■ SET EXERCISE ■
Repeat the lines below without changing anything, covering all the records.

■ GIVEN RECORDS ■
■ ■ ■ ■ ■

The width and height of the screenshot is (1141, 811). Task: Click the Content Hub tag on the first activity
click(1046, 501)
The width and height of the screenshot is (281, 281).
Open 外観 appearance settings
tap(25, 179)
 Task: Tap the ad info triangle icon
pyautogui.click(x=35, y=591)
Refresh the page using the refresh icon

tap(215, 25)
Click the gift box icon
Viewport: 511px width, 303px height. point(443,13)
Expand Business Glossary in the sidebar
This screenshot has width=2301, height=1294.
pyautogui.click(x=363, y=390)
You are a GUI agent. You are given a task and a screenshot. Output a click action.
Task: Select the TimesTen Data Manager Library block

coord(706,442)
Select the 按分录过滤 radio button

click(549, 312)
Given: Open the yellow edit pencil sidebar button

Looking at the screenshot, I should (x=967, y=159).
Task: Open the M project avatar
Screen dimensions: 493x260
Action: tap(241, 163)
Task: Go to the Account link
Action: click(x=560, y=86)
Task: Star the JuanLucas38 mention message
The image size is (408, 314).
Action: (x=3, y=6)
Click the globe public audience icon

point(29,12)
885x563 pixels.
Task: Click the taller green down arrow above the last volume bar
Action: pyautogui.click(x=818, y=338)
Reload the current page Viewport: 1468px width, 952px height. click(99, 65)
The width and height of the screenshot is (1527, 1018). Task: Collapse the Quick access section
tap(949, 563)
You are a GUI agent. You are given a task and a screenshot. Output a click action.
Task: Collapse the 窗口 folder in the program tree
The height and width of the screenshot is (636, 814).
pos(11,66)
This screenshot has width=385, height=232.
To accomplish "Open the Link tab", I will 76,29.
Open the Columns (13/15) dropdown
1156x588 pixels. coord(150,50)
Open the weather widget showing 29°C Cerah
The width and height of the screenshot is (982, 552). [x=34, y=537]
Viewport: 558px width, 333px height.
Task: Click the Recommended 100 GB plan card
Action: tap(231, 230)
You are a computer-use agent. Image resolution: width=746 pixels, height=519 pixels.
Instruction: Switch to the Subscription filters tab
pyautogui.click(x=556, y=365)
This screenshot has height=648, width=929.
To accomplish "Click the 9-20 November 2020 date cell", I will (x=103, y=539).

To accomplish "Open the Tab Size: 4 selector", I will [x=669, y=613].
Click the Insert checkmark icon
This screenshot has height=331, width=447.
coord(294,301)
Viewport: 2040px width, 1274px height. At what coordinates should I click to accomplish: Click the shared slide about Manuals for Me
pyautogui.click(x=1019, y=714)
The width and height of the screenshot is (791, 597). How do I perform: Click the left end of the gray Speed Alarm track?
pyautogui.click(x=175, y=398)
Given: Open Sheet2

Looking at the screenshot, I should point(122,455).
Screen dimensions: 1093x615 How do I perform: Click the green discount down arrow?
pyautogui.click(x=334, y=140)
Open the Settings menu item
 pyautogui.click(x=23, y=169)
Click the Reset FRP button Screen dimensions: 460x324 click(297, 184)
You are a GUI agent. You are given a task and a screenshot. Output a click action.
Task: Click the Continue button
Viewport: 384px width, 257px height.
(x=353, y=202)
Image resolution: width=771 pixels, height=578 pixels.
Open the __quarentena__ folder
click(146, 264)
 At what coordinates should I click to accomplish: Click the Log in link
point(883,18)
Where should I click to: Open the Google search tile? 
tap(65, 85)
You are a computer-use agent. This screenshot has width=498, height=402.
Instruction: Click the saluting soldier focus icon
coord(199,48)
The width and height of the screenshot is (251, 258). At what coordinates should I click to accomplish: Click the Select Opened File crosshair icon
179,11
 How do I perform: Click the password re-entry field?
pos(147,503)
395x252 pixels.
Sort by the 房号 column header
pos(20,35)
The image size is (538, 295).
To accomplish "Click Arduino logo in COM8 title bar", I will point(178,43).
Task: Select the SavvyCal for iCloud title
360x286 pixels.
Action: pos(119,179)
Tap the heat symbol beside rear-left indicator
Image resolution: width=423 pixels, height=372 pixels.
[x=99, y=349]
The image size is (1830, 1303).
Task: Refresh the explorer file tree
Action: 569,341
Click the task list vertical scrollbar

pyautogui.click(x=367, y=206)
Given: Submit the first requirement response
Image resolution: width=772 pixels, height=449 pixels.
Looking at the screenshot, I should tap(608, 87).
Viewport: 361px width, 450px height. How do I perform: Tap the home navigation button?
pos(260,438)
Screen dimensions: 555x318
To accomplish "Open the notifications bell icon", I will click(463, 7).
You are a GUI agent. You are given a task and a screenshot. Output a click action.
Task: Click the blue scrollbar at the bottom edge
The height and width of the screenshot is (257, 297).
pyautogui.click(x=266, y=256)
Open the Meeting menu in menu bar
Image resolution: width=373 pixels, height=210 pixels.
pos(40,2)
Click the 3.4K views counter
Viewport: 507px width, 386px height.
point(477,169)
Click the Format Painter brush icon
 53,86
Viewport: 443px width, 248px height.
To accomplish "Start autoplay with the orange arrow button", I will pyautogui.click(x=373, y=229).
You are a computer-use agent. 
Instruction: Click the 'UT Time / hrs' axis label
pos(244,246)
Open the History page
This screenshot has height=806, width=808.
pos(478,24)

■ ■ ■ ■ ■

■ OUTPUT OF THE EXERCISE ■
The width and height of the screenshot is (1141, 811). Task: Click the Content Hub tag on the first activity
click(1046, 501)
The width and height of the screenshot is (281, 281).
Open 外観 appearance settings
tap(25, 179)
 Task: Tap the ad info triangle icon
pyautogui.click(x=35, y=591)
Refresh the page using the refresh icon

tap(215, 25)
Click the gift box icon
Viewport: 511px width, 303px height. point(443,13)
Expand Business Glossary in the sidebar
This screenshot has width=2301, height=1294.
pyautogui.click(x=363, y=390)
You are a GUI agent. You are given a task and a screenshot. Output a click action.
Task: Select the TimesTen Data Manager Library block

coord(706,442)
Select the 按分录过滤 radio button

click(549, 312)
Given: Open the yellow edit pencil sidebar button

Looking at the screenshot, I should (x=967, y=159).
Task: Open the M project avatar
Screen dimensions: 493x260
Action: tap(241, 163)
Task: Go to the Account link
Action: click(x=560, y=86)
Task: Star the JuanLucas38 mention message
The image size is (408, 314).
Action: (x=3, y=6)
Click the globe public audience icon

point(29,12)
885x563 pixels.
Task: Click the taller green down arrow above the last volume bar
Action: pyautogui.click(x=818, y=338)
Reload the current page Viewport: 1468px width, 952px height. click(99, 65)
The width and height of the screenshot is (1527, 1018). Task: Collapse the Quick access section
tap(949, 563)
You are a GUI agent. You are given a task and a screenshot. Output a click action.
Task: Collapse the 窗口 folder in the program tree
The height and width of the screenshot is (636, 814).
pos(11,66)
This screenshot has width=385, height=232.
To accomplish "Open the Link tab", I will 76,29.
Open the Columns (13/15) dropdown
1156x588 pixels. coord(150,50)
Open the weather widget showing 29°C Cerah
The width and height of the screenshot is (982, 552). [x=34, y=537]
Viewport: 558px width, 333px height.
Task: Click the Recommended 100 GB plan card
Action: tap(231, 230)
You are a computer-use agent. Image resolution: width=746 pixels, height=519 pixels.
Instruction: Switch to the Subscription filters tab
pyautogui.click(x=556, y=365)
This screenshot has height=648, width=929.
To accomplish "Click the 9-20 November 2020 date cell", I will (x=103, y=539).

To accomplish "Open the Tab Size: 4 selector", I will [x=669, y=613].
Click the Insert checkmark icon
This screenshot has height=331, width=447.
coord(294,301)
Viewport: 2040px width, 1274px height. At what coordinates should I click to accomplish: Click the shared slide about Manuals for Me
pyautogui.click(x=1019, y=714)
The width and height of the screenshot is (791, 597). How do I perform: Click the left end of the gray Speed Alarm track?
pyautogui.click(x=175, y=398)
Given: Open Sheet2

Looking at the screenshot, I should point(122,455).
Screen dimensions: 1093x615 How do I perform: Click the green discount down arrow?
pyautogui.click(x=334, y=140)
Open the Settings menu item
 pyautogui.click(x=23, y=169)
Click the Reset FRP button Screen dimensions: 460x324 click(297, 184)
You are a GUI agent. You are given a task and a screenshot. Output a click action.
Task: Click the Continue button
Viewport: 384px width, 257px height.
(x=353, y=202)
Image resolution: width=771 pixels, height=578 pixels.
Open the __quarentena__ folder
click(146, 264)
 At what coordinates should I click to accomplish: Click the Log in link
point(883,18)
Where should I click to: Open the Google search tile? 
tap(65, 85)
You are a computer-use agent. This screenshot has width=498, height=402.
Instruction: Click the saluting soldier focus icon
coord(199,48)
The width and height of the screenshot is (251, 258). At what coordinates should I click to accomplish: Click the Select Opened File crosshair icon
179,11
 How do I perform: Click the password re-entry field?
pos(147,503)
395x252 pixels.
Sort by the 房号 column header
pos(20,35)
The image size is (538, 295).
To accomplish "Click Arduino logo in COM8 title bar", I will point(178,43).
Task: Select the SavvyCal for iCloud title
360x286 pixels.
Action: pos(119,179)
Tap the heat symbol beside rear-left indicator
Image resolution: width=423 pixels, height=372 pixels.
[x=99, y=349]
The image size is (1830, 1303).
Task: Refresh the explorer file tree
Action: 569,341
Click the task list vertical scrollbar

pyautogui.click(x=367, y=206)
Given: Submit the first requirement response
Image resolution: width=772 pixels, height=449 pixels.
Looking at the screenshot, I should tap(608, 87).
Viewport: 361px width, 450px height. How do I perform: Tap the home navigation button?
pos(260,438)
Screen dimensions: 555x318
To accomplish "Open the notifications bell icon", I will click(463, 7).
You are a GUI agent. You are given a task and a screenshot. Output a click action.
Task: Click the blue scrollbar at the bottom edge
The height and width of the screenshot is (257, 297).
pyautogui.click(x=266, y=256)
Open the Meeting menu in menu bar
Image resolution: width=373 pixels, height=210 pixels.
pos(40,2)
Click the 3.4K views counter
Viewport: 507px width, 386px height.
point(477,169)
Click the Format Painter brush icon
 53,86
Viewport: 443px width, 248px height.
To accomplish "Start autoplay with the orange arrow button", I will pyautogui.click(x=373, y=229).
You are a computer-use agent. 
Instruction: Click the 'UT Time / hrs' axis label
pos(244,246)
Open the History page
This screenshot has height=806, width=808.
pos(478,24)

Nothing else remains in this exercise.